The decision to cut rates for the third time in five months comes as forecasters turn increasingly downbeat on Britain's economic growth prospects for the next few years.
The CBI has cut its expectations for growth this year by 0.2% to 1.8% and to 1.7% for 2009, with higher food and fuel prices also likely to send inflation higher.
The employers' lobby group said that at the same time as the economy slows, inflation is due to peak at 3.2% in the third quarter of 2008, up from previous predictions of 2.7%.
It expects rates to fall as low as 4.5% in 2009.
The yield on the 10-year gilt fell 3 basis points to 4.48%.
Government bond prices in mainland Europe were also on the rise after the European Central Bank (ECB) held its reference lending rate unchanged.
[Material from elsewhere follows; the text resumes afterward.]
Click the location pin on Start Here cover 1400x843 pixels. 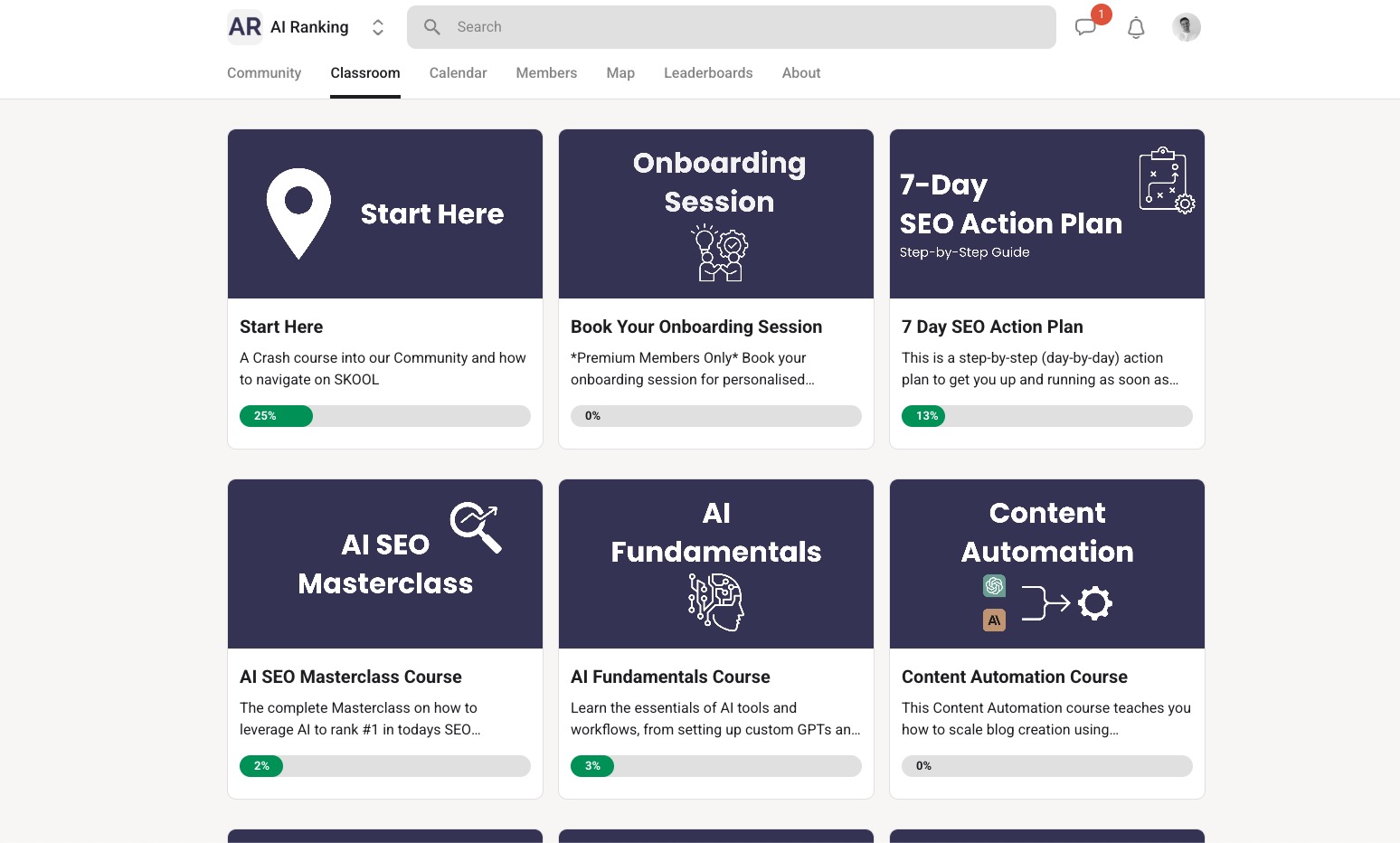click(x=298, y=213)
The interest rate decision was a foregone conclusion, but comments after the announcement by ECB president Jean-Claude Trichet added to the demand for the safety of government debt. Trichet opined that that the current turbulence in financial markets could extend beyond earlier expectations “and have a broader than expected impact”.
The yield on the 10-year bund fell 2 ticks to 3.99%.
On the other side of the pond, US treasury prices fell back as investors turned their attention to equity markets.
The US Treasury is due to sell off $6bn of inflation-linked debt today.
The yield on the benchmark 10-year treasury note rose 3 basis points to 3.57%.